A pro-Iranian hacktivist group, Cyber Fattah, has allegedly published thousands of personal records online believed to be linked to athletes and visitors of the Saudi Games. The breach, announced on Telegram on June 22, 2025, reportedly involved the unauthorized access and exfiltration of sensitive data, including IT staff credentials, government official emails, athlete and visitor information, passports, ID cards, bank statements, medical forms, and scanned sensitive documents. Cybersecurity firm Resecurity characterized this as an information operation orchestrated by Iran and its proxies, aimed at leveraging propaganda against the U.S., Israel, and Saudi Arabia through major sporting and social events.
The leaked data is thought to have originated from the official Saudi Games 2024 website. The information was then disseminated on DarkForums, a cybercrime forum, by a user identified as ZeroDayX. This incident underscores the growing trend of hacktivism in the Middle East, where cyber warfare is frequently employed as a tool for activism. Resecurity noted that Cyber Fattah’s actions align with this broader trend, suggesting a potential shift in focus from exclusively Israel-centric malicious activities towards a more expansive anti-U.S. and anti-Saudi messaging.
Cyber Fattah and the Escalating Hacktivist Landscape
Cyber Fattah, self-described as an “Iranian cyber team,” has a documented history of targeting Israeli and Western web resources, as well as government agencies. The group is also known to collaborate with other regional threat actors.
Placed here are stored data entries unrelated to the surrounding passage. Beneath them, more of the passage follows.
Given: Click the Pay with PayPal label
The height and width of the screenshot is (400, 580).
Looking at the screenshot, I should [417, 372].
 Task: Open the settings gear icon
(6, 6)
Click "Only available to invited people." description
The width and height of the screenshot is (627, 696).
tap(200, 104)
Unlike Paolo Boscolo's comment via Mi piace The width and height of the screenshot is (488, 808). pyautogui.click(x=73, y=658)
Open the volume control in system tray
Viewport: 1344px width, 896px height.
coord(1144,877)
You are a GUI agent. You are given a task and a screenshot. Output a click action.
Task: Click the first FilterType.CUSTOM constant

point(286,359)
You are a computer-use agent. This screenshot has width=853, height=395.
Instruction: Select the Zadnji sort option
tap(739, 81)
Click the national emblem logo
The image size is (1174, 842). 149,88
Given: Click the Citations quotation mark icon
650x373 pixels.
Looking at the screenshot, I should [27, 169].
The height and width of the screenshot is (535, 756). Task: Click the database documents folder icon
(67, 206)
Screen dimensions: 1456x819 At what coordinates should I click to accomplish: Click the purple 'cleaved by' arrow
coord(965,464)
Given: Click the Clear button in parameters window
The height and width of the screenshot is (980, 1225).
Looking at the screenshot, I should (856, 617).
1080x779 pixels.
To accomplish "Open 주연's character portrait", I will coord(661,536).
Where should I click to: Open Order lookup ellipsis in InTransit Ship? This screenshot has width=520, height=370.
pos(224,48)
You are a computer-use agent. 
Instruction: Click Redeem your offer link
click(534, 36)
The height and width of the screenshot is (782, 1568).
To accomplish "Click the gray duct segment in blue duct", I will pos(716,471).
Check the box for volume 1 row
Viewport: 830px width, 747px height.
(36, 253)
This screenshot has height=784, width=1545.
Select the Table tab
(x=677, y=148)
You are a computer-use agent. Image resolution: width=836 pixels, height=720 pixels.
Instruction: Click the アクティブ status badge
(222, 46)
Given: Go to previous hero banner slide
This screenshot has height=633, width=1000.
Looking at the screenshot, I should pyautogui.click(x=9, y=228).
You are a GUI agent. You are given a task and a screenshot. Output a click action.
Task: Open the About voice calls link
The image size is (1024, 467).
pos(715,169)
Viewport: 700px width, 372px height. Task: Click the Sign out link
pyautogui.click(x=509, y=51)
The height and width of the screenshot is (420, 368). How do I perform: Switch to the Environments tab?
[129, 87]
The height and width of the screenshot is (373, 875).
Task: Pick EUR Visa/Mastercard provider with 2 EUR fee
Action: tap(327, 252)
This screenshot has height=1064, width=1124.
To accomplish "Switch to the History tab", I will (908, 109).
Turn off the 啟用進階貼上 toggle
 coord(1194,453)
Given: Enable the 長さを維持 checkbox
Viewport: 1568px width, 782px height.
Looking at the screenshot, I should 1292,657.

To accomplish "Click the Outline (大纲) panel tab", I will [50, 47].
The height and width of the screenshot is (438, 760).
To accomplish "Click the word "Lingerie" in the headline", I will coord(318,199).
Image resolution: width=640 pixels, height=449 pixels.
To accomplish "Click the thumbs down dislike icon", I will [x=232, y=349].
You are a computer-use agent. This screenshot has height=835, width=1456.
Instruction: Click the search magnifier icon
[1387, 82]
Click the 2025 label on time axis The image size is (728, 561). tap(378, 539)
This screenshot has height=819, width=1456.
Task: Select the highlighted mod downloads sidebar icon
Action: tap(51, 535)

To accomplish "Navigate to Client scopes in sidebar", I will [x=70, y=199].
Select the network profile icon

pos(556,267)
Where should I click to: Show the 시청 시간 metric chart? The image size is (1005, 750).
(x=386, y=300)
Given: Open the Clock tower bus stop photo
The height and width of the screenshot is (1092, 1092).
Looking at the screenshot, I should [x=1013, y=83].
For instance, it has been linked with the 313 Team, which previously claimed responsibility for a distributed denial-of-service (DDoS) attack against Truth Social as retaliation for U.S. airstrikes on Iranian nuclear facilities.
The leak from Cyber Fattah surfaces amidst heightened tensions between Iran and Israel. Reports indicate that approximately 119 hacktivist groups have declared cyber attacks or aligned themselves with or against these two nations. This escalating cyber warfare includes accusations by Iran against Israel for hijacking its state broadcaster’s television stream to display pro-Israeli and anti-Iranian government imagery on June 18. In response, pro-Palestinian groups, such as the Handala team, have listed several Israeli organizations on their data leak sites starting mid-June, including Delek Group and Y.G. New Idan.
Similar attacks targeting U.S. Air Force domains, major aerospace and defense companies, and financial institutions have been observed following alleged Iranian nuclear site bombings on June 21. These attacks are attributed to hacktivist crews like Mr Hamza, 313 Team, Cyber Jihad, and Keymous+.
Furthermore, the conflict has seen the formation of larger, umbrella entities like the Cyber Islamic Resistance or the United Cyber Front for Palestine and Iran. These loosely affiliated groups reportedly share resources and synchronize their campaigns, amplifying their impact. This trend highlights the evolving nature of cyber operations in geopolitical conflicts.
Another notable group, DieNet, identified as pro-Iranian and pro-Hamas, is believed to have Russian-speaking members and connections to Eastern European cyber communities. Its “hybrid identity,” characterized by linguistic analysis and interaction patterns of its internal communications, points to cross-regional cyber collaboration where ideological alignment supersedes national boundaries. According to Group-IB analysis of activity between June 13 and 20, DieNet was the most referenced channel among hacktivist communications on Telegram.
The deployment of cyber capabilities in the context of the Iran-Israel war, alongside other geopolitical events such as the Hamas-Israel and Russia-Ukraine conflicts, demonstrates how digital operations are increasingly integrated to supplement kinetic actions, influence public perception, and disrupt critical infrastructure.
Recent Developments and Broader Implications
In a related incident last week, Predatory Sparrow, a pro-Israel group, claimed to have leaked data from the Iranian Ministry of Communications and also conducted a significant cryptocurrency heist, burning over $90 million by sending digital assets to invalid wallets. Cybersecurity firm Outpost24 suggested this operation may have involved access to internal exchange documentation or the collaboration of a rogue insider. Security researcher Lidia López Sanz described this act not as financially motivated but as a strategic, ideological, and psychological operation aimed at dismantling public trust.
The cyber activity surrounding the Iran-Israel conflict continues to expand. The Bangladesh Cyber Squad has recently joined the fray, bringing the total number of pro-Iranian entities to 95, with an estimated 120 hacktivist groups actively involved. This includes nine pro-Russian groups supporting Iran.
The ongoing digital confrontations suggest a persistent and evolving threat landscape. Future developments will likely involve further data leaks, disruption attempts against critical infrastructure, and continued use of cyberspace for propaganda and psychological operations by state-sponsored and independent hacktivist groups. Observers will be watching for any shifts in targeting or tactics employed by these actors, as well as any official responses from the targeted nations.